Personal information
- Full name: Richard Bury Ramsbotham
- Born: 27 April 1880 Prestwich, Lancashire, England
- Died: 23 September 1970 (aged 90) Woodstock, Oxfordshire, England
- Batting: Unknown
- Relations: Wilfrid Ramsbotham (cousin)

Domestic team information
- 1917/18: Europeans

Career statistics
| Competition | First-class |
| Matches | 1 |
| Runs scored | 24 |
| Batting average | 12.00 |
| 100s/50s | –/– |
| Top score | 16 |
| Catches/stumpings | 1/– |
- Source: Cricinfo, 14 November 2021

= Richard Ramsbotham =

English cricketer and British Indian Army officer

Richard Bury Ramsbotham (27 April 1880 – 23 September 1970) was an English first-class cricketer, British Indian Army officer and educator.

The son of Philip Bury Ramsbotham and Florence Elizabeth King, he was born at Prestwich in April 1880. He was educated at Shrewsbury School, before going up to Magdalen College, Oxford where he achieved a second in history. From Magdalen he was appointed to the Indian Education Service in June 1908, where he filled a vacant post as an inspector of schools in Eastern Bengal and Assam, alongside James Alexander Richey. A month after his arrival he also took up a teaching post at Dhaka College. He gained his Master of Arts from Magdalen College in 1912, before serving in the First World War as a lieutenant with the British Indian Army, seeing action in Mesopotamia and the North-West Frontier Province. He played first-class cricket during the war, making a single appearance for the Europeans cricket team against the Indians at Madras in January 1918. He batted twice in the match, being dismissed for 8 runs in the Europeans first innings by C. R. Ganapathy, while in their second innings he was dismissed for 16 runs by C. K. Krishnaswamy.

While serving with the 45th Rattray's Sikhs, he was made an acting captain in February 1918, a rank which he relinquished in March 1919 following the end of the war. Ramsbotham was appointed a Member of the Order of the British Empire in the 1919 Birthday Honours. In 1920, he was appointed principal of Hooghly College at Chandannagar, before returning to England to study once more at Magdalen College, where he gained his Bachelor of Letters in 1924.

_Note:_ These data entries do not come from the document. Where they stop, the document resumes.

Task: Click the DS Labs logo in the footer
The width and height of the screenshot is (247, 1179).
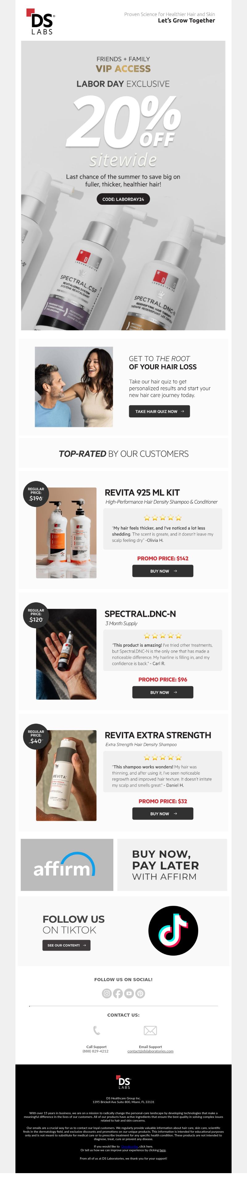Action: coord(124,1082)
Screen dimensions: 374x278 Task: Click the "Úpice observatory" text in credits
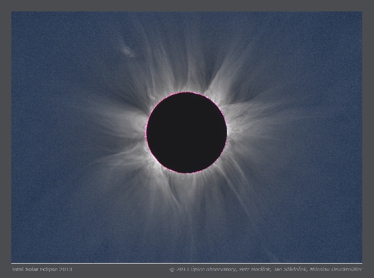(x=214, y=269)
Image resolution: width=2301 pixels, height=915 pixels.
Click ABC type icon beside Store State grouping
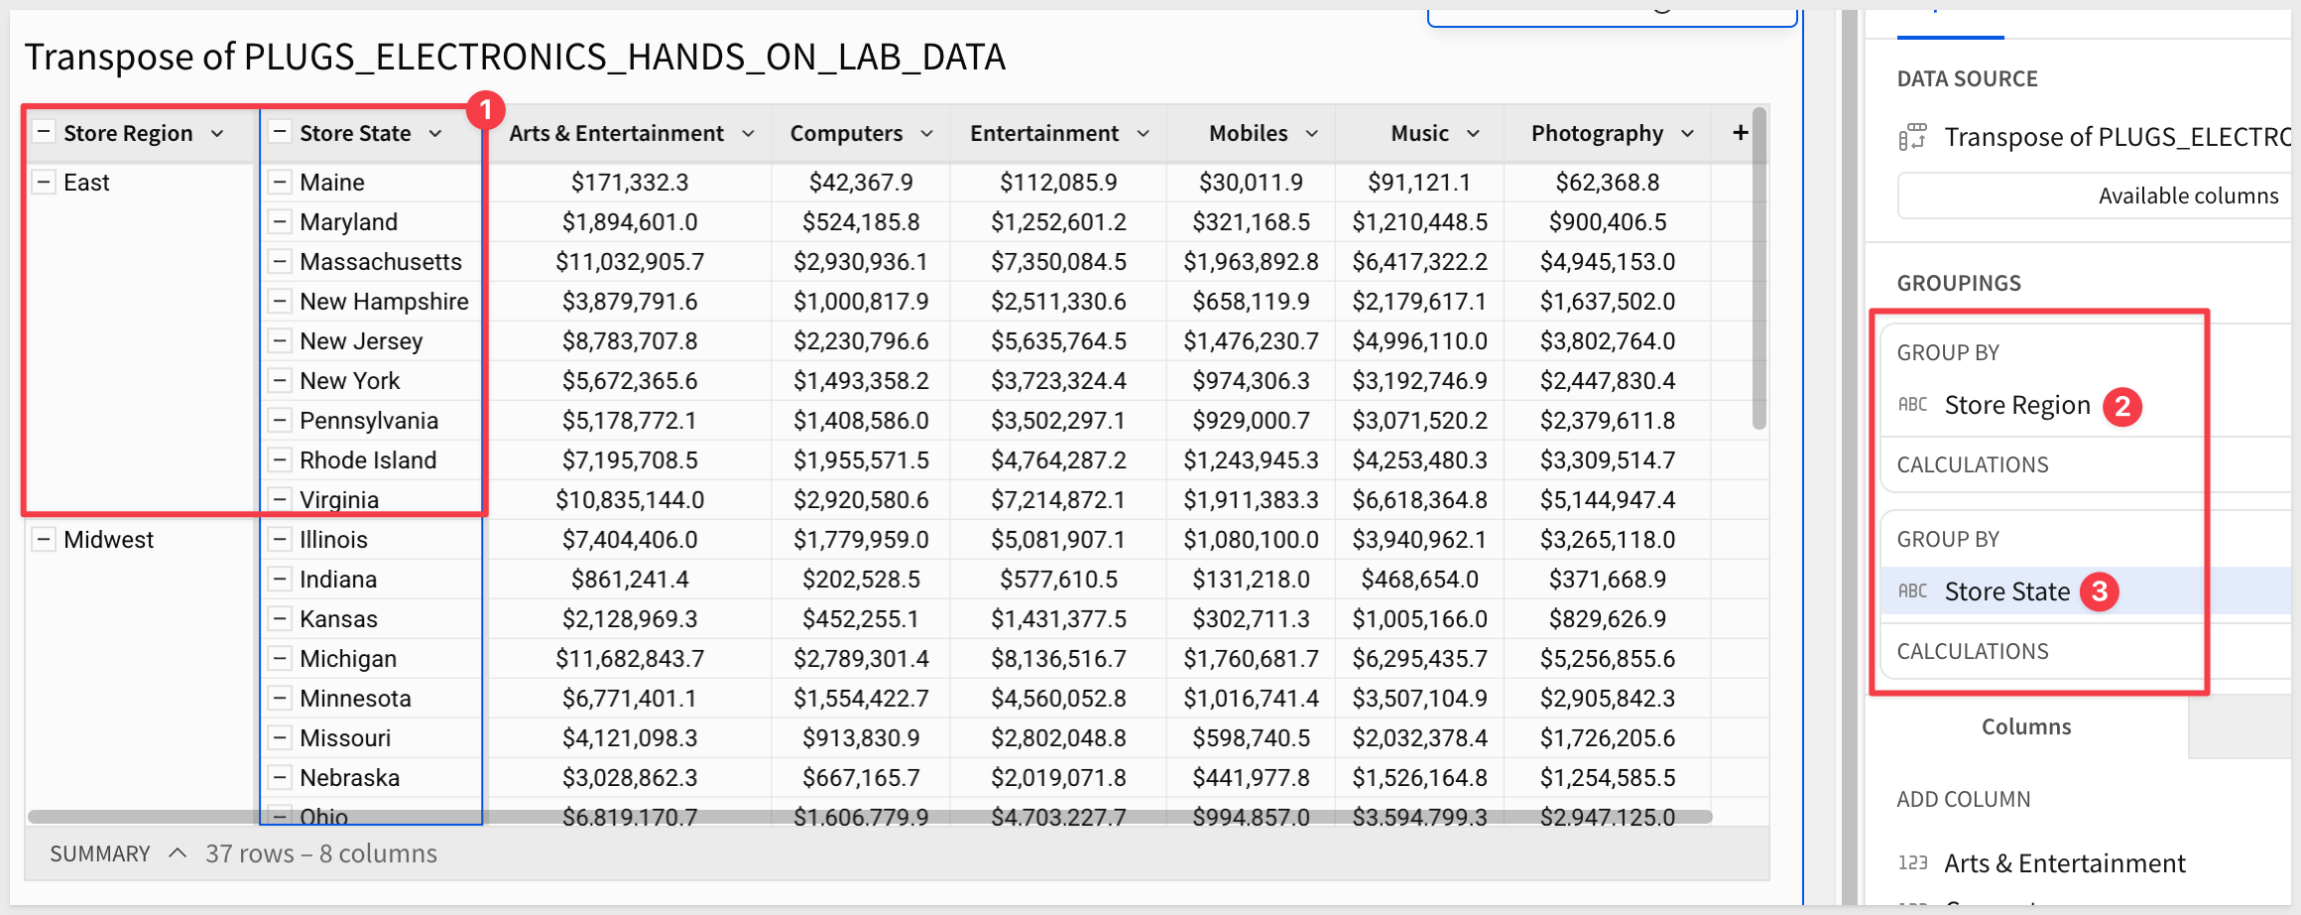coord(1912,591)
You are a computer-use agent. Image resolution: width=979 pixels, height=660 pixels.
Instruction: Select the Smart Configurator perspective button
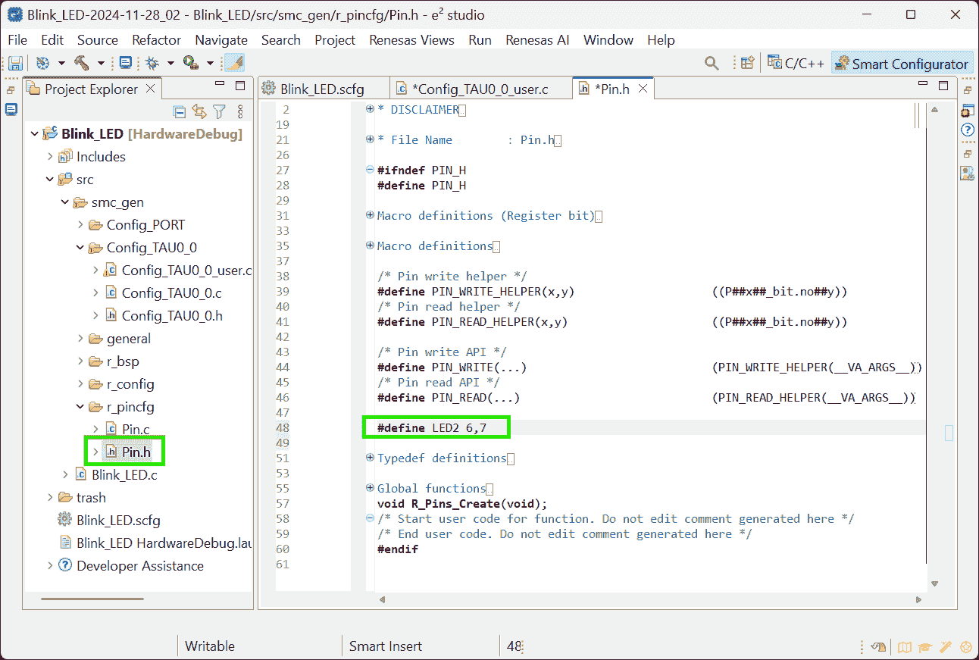[902, 64]
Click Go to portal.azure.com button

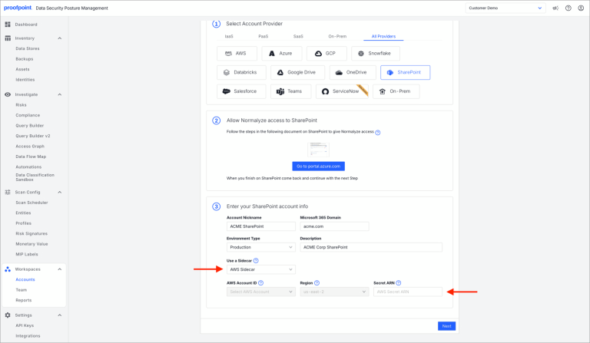(x=318, y=166)
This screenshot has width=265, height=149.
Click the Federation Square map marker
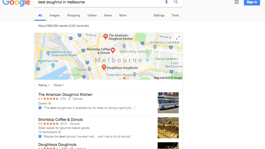click(x=135, y=74)
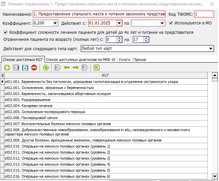
Task: Open the 'Услуги' tab
Action: coord(124,60)
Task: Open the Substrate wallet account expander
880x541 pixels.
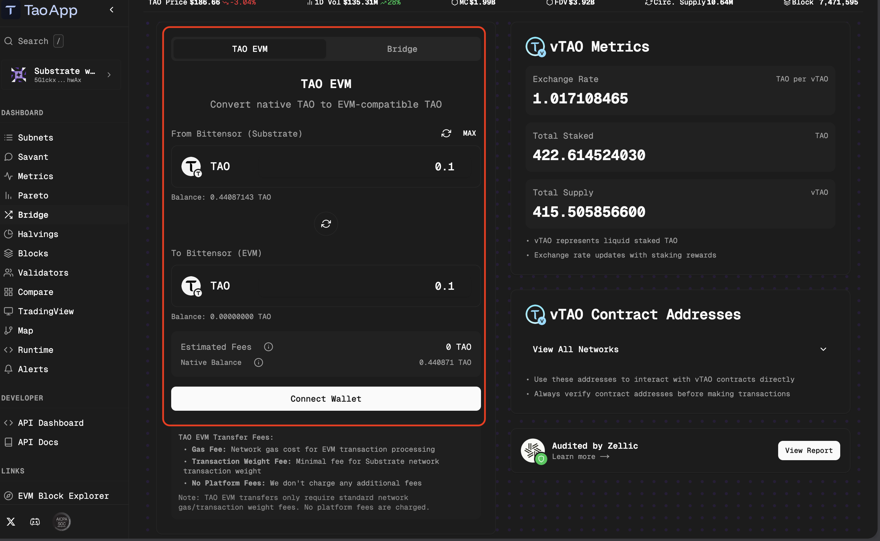Action: click(x=109, y=75)
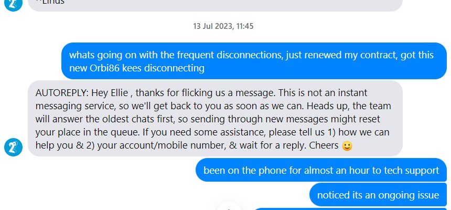Jump to latest with the scroll-down circle button
Viewport: 451px width, 210px height.
point(229,206)
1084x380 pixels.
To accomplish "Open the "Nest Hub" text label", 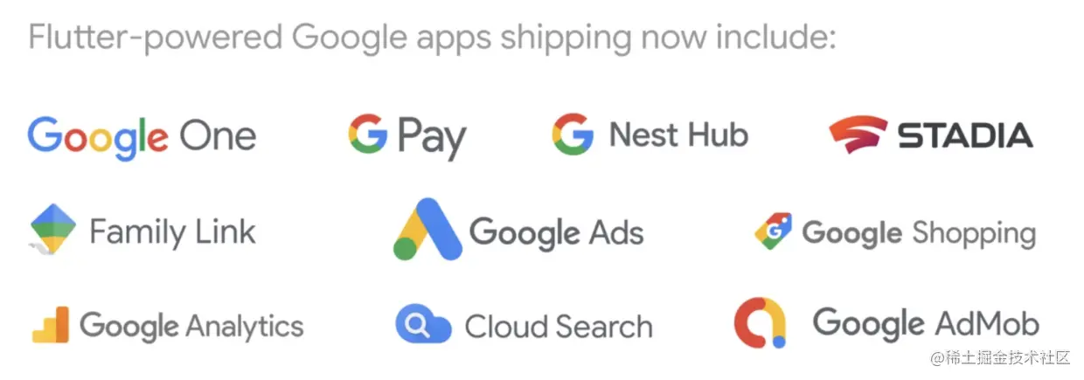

Returning to India, Ramsbotham was appointed principal of Presidency College Calcutta in 1928, with him later holding the same position at Chittagong College. After the war, Ramsbotham had been a member of the Army of India Reserve of Officers where he reached the rank of major. He resigned his commission in January 1932. He later became pro-vice-chancellor at the Aligarh Muslim University. Ramsbotham died in England in September 1970 at Woodstock, Oxfordshire.